━━━━━ Input data

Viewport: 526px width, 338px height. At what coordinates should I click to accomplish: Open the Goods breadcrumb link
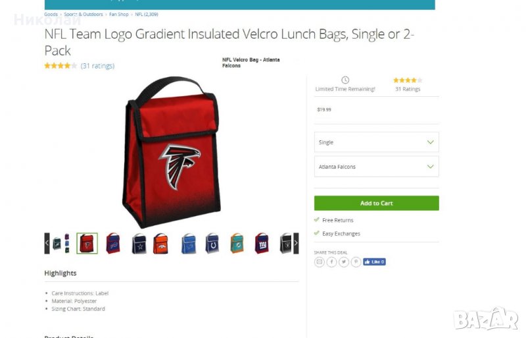point(51,14)
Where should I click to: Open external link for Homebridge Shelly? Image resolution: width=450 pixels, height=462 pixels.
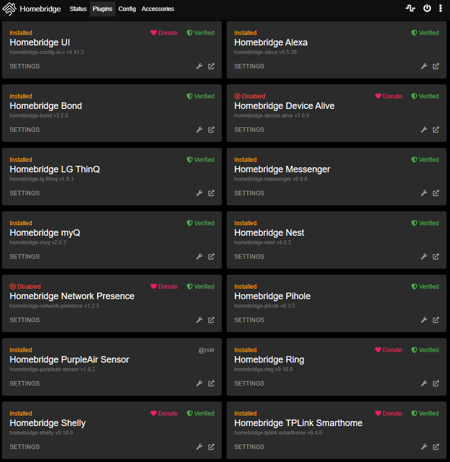click(211, 447)
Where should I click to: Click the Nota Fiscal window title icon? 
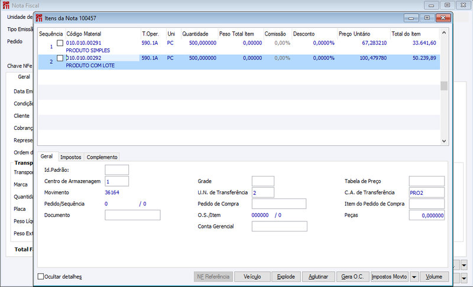coord(7,5)
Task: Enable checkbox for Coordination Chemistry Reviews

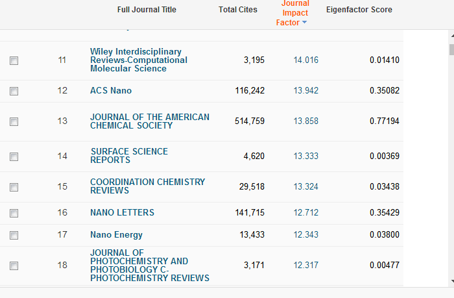Action: coord(14,187)
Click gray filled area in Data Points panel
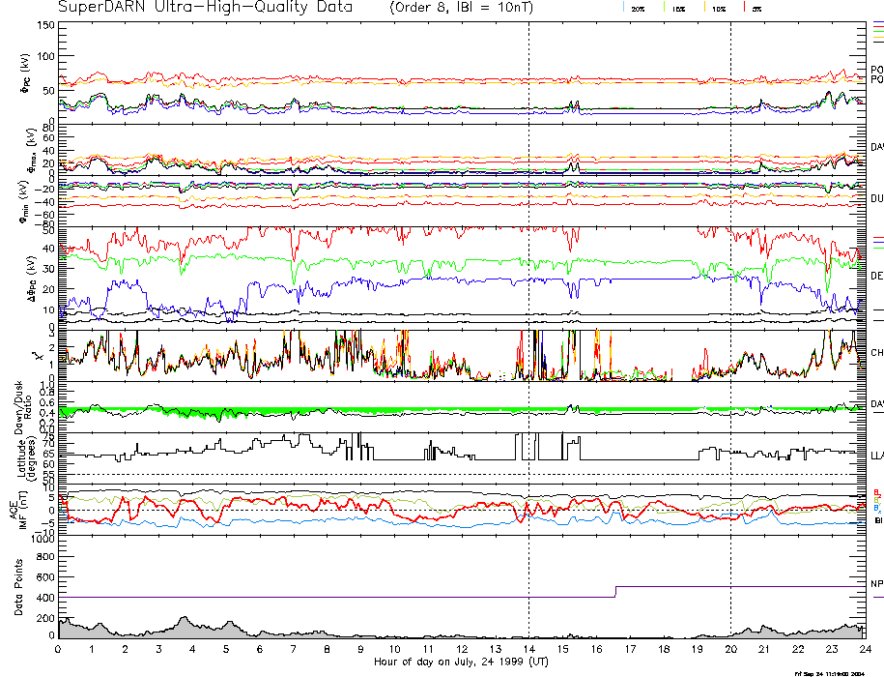Image resolution: width=884 pixels, height=677 pixels. click(x=184, y=628)
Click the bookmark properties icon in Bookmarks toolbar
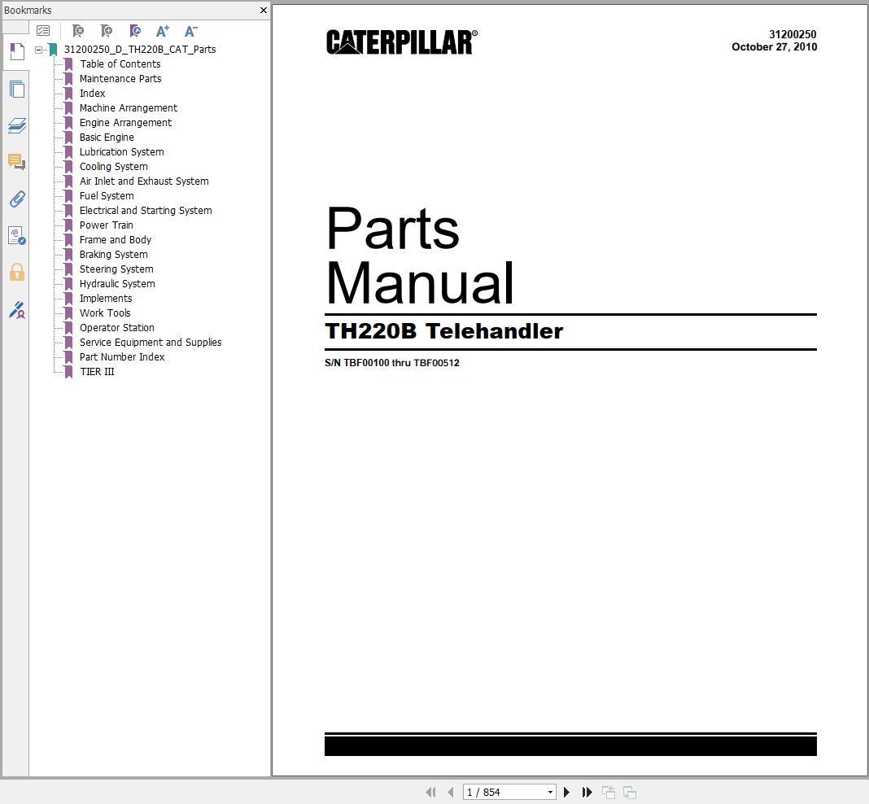This screenshot has width=869, height=804. (135, 31)
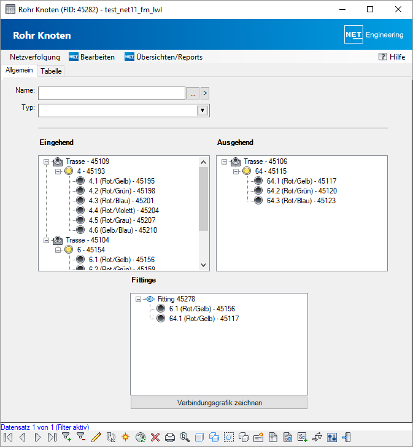Click the refresh arrows icon
Viewport: 413px width, 447px height.
(111, 438)
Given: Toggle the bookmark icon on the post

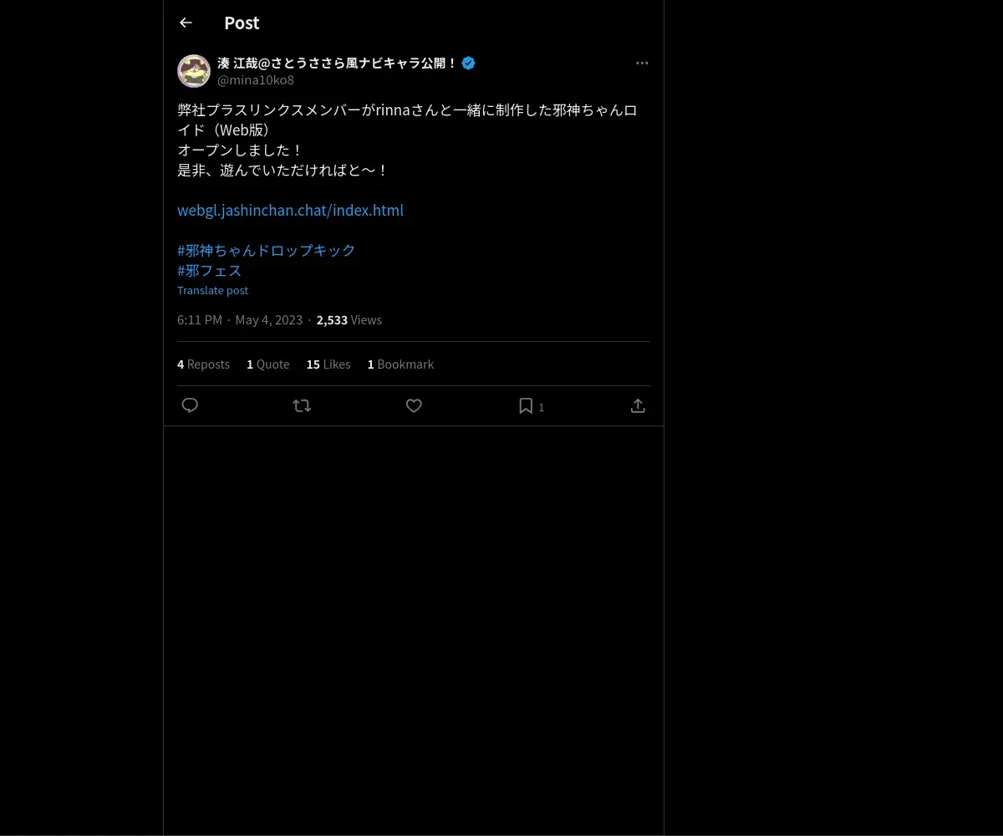Looking at the screenshot, I should click(x=526, y=405).
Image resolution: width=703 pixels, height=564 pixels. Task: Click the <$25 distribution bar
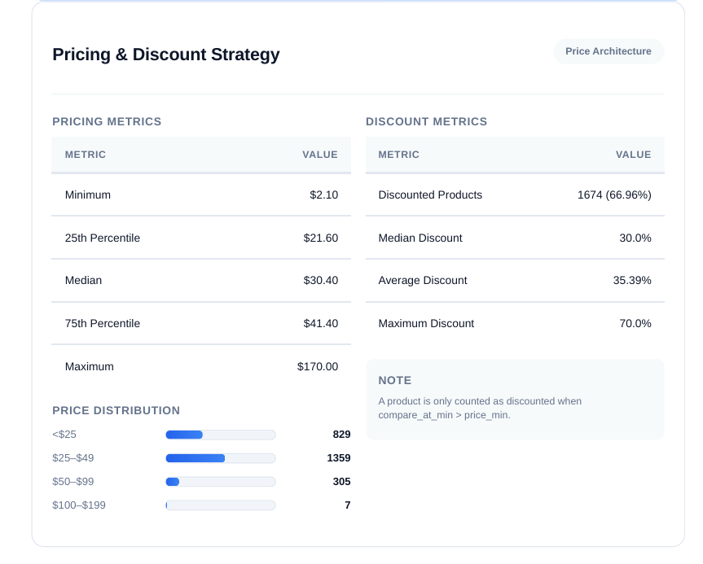click(220, 435)
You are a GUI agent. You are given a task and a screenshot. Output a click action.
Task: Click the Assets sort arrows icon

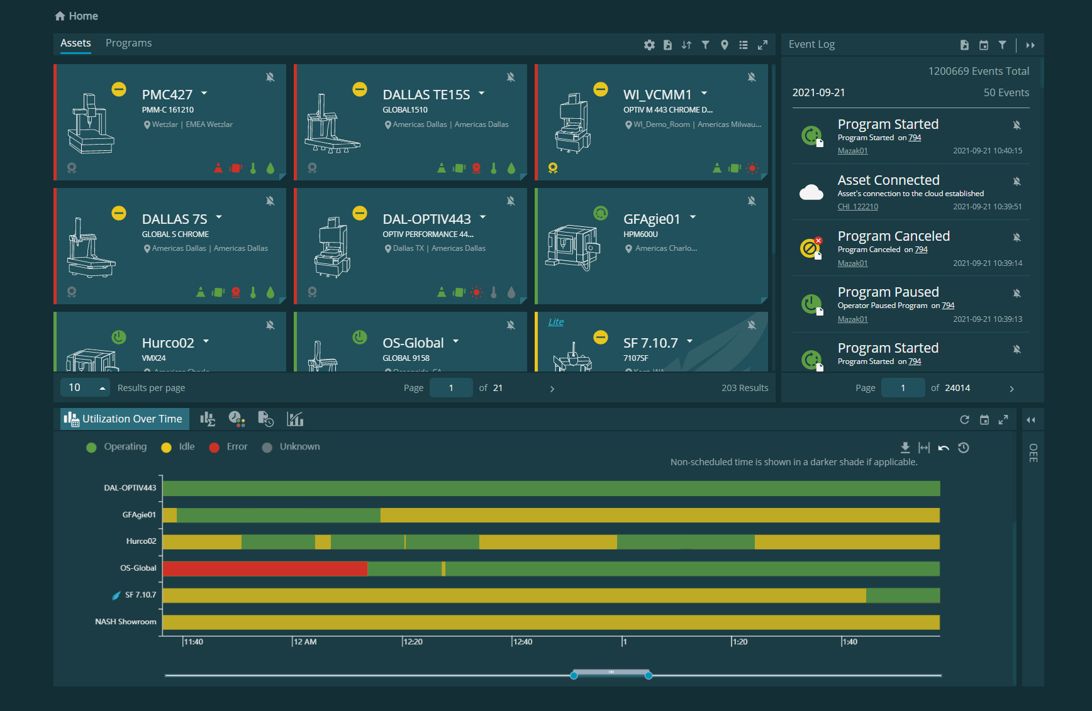(686, 45)
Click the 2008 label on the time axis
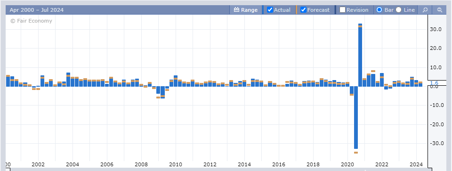 point(141,165)
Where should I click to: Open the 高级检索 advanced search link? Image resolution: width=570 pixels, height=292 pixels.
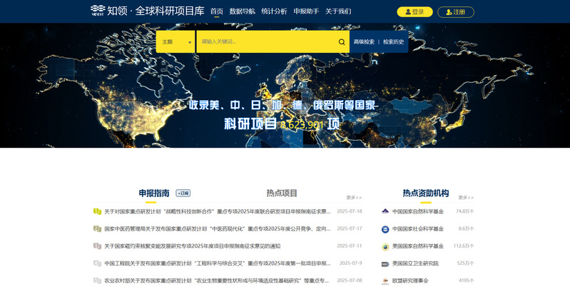pyautogui.click(x=364, y=41)
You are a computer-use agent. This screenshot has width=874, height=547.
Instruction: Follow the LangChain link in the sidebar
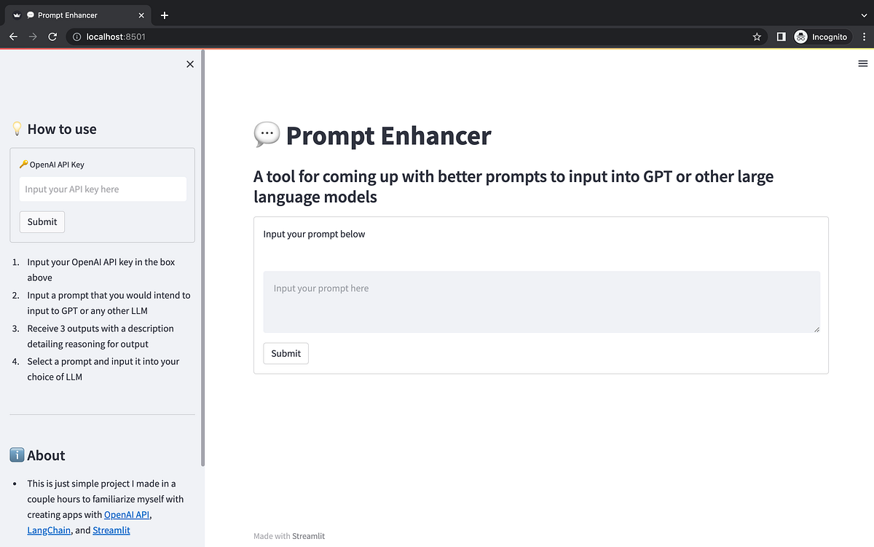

━━━━━━━━━━

* **Problem description**: Before printing the records again, strip out the pictures; change nothing else.

* **Output of the task**:
Viewport: 526px width, 338px height. At what coordinates should I click to accomplish: Open the Goods breadcrumb link
point(51,14)
Where should I click to: Open external link for Homebridge Shelly? Image resolution: width=450 pixels, height=462 pixels.
click(211, 447)
Where should I click to: Click the Nota Fiscal window title icon? 
coord(7,5)
Task: Enable checkbox for Coordination Chemistry Reviews

Action: coord(14,187)
Click gray filled area in Data Points panel
Image resolution: width=884 pixels, height=677 pixels. click(x=184, y=628)
Click the bookmark properties icon in Bookmarks toolbar
This screenshot has width=869, height=804. (135, 31)
Click the refresh arrows icon
Viewport: 413px width, 447px height.
(111, 438)
Given: Toggle the bookmark icon on the post

Looking at the screenshot, I should click(x=526, y=405).
Image resolution: width=703 pixels, height=564 pixels. Task: Click the <$25 distribution bar
click(220, 435)
You are a GUI agent. You are given a task and a screenshot. Output a click action.
Task: Click the Assets sort arrows icon

(686, 45)
Click the 2008 label on the time axis
 point(141,165)
Where should I click to: Open the 高级检索 advanced search link? Image resolution: width=570 pixels, height=292 pixels.
pyautogui.click(x=364, y=41)
You are a computer-use agent. This screenshot has width=874, height=547.
Instruction: Follow the LangChain link in the sidebar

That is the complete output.